Prognosis and Complications
Treatment Outcomes
Surgical pericardiectomy offers substantial benefits for patients with chronic constrictive pericarditis (CP), with approximately 80% achieving freedom from New York Heart Association (NYHA) class III/IV symptoms at 5 years postoperatively.[51] Overall 5-year survival rates following pericardiectomy reach 87% across studied cohorts, rising above 80% in cases of idiopathic etiology and optimal surgical candidates.[51] These outcomes reflect data from large series encompassing over 600 patients, underscoring the procedure's efficacy in restoring cardiac function when performed in specialized centers.[51]Medical management, primarily involving anti-inflammatory therapies such as NSAIDs and colchicine, can lead to transient resolution of CP in 10-20% of cases, particularly those with evidence of active pericardial inflammation on imaging.[52] However, for chronic, non-inflammatory CP, medical approaches provide only symptomatic palliation with diuretics, and untreated disease carries a high mortality risk, exceeding 90% over time due to progressive heart failure.[53][1] The 2025 ACC guidelines emphasize trialing anti-inflammatory therapy for 3-6 months in suspected transient CP before considering surgery.[37]Prognostic factors significantly influence post-treatment results, with earlier surgical intervention in patients comprising less than 50% in NYHA class IV yielding superior survival and functional recovery compared to delayed operations in advanced disease.[51] The 2025 ACC guidelines highlight the role of preoperative imaging, including cardiac magnetic resonance for detecting inflammation and computed tomography for assessing pericardial calcification, in predicting surgical outcomes and guiding patient selection.[37]Post-treatment quality of life improves markedly, with patients demonstrating enhanced exercise tolerance through increased peak oxygen uptake and cardiopulmonary capacity six months after pericardiectomy.[54] This functional gain correlates with reduced hospitalizations for heart failure exacerbations, as symptom relief diminishes the need for frequent medical interventions.[54]
Potential Complications
Constrictive pericarditis can lead to progressive right heart failure due to impaired diastolic filling and elevated venous pressures, resulting in systemic congestion.[55] This condition is associated with an approximately 30% incidence of atrial fibrillation, often linked to pericardial calcification and prolonged disease duration.[56] Chronic hepatic congestion from right-sided failure may progress to cardiac cirrhosis, characterized by fibrosis and micronodular changes, as seen in case reports where pericardiectomy reversed early hepatic derangements.[57][55]Surgical management via pericardiectomy carries perioperative risks, including mortality rates of 5-15%, primarily from low cardiac output or incomplete resection.[58] Common complications encompass bleeding, infection, and persistent constriction in 10-20% of cases, often due to incomplete pericardial removal leading to ongoing hemodynamic impairment.[59][45]Long-term sequelae include recurrence of constriction following partial pericardiectomy, necessitating reoperation in select patients with comparable functional improvements but elevated infection risks.[60] In cases of radiation-induced constrictive pericarditis, 2025 guidelines emphasize ongoing multimodality imaging surveillance for cardiovascular toxicities, alongside monitoring for secondary radiation-induced malignancies given the shared etiology in cancer survivors.
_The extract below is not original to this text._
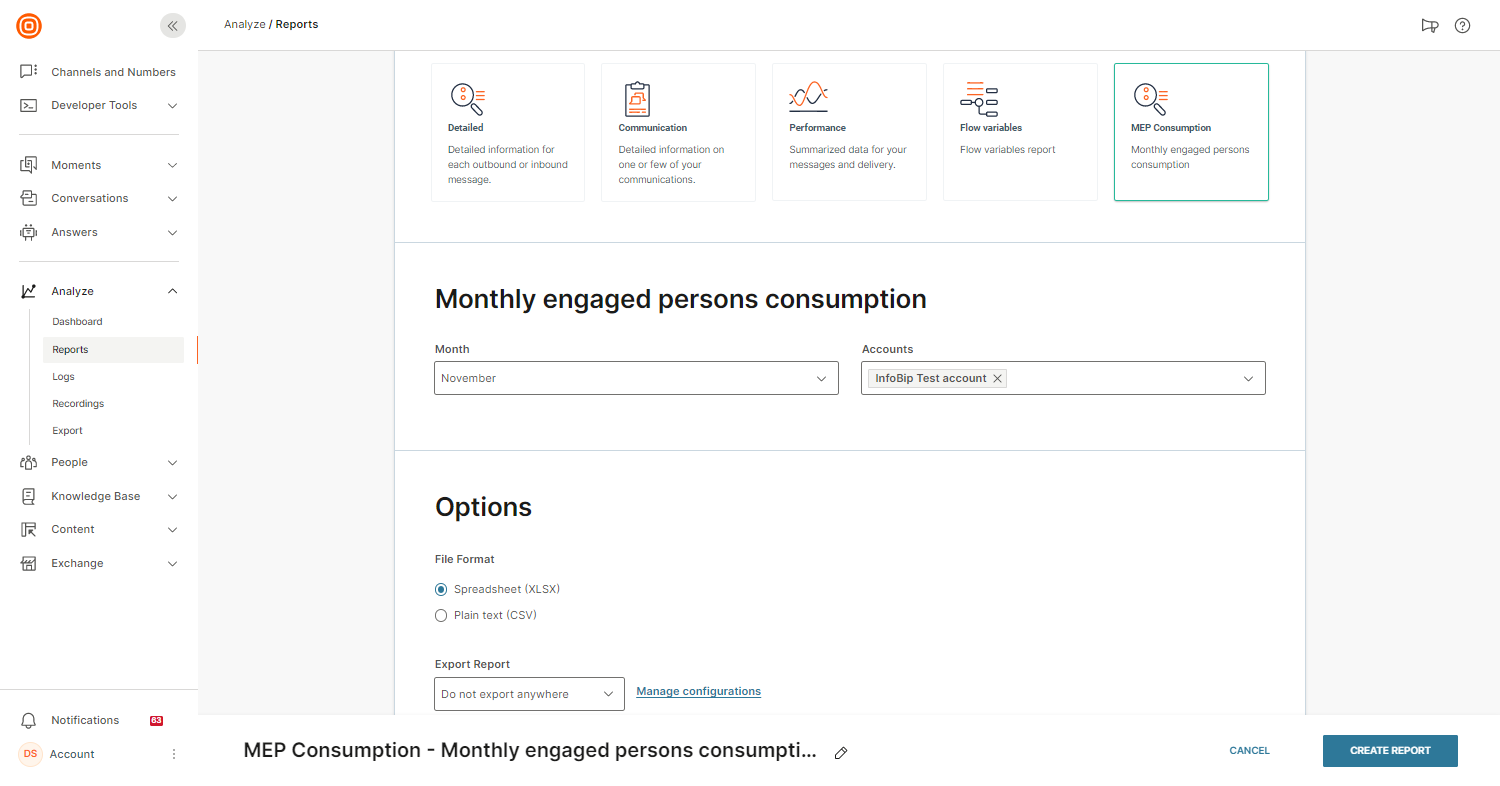The width and height of the screenshot is (1500, 786).
Task: Click the Infobip orange logo
Action: coord(29,26)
The 2025 ESC guidelines recommend multimodality imaging for early detection and surveillance in high-risk cases, such as radiation-induced CP, to monitor for progression and secondary malignancies.[2][61][41]Preventive measures focus on early diagnosis using echocardiography, cardiac MRI, and CT as recommended by the 2025 ESC guidelines, which advocate multimodality imaging to detect constriction promptly and avert end-stage complications like cirrhosis or refractory heart failure.[2] Treating underlying etiologies, such as tuberculosis with antituberculous therapy and adjunctive steroids, can reduce the risk of progression to constriction from approximately 30-50% to 10-20%.[62]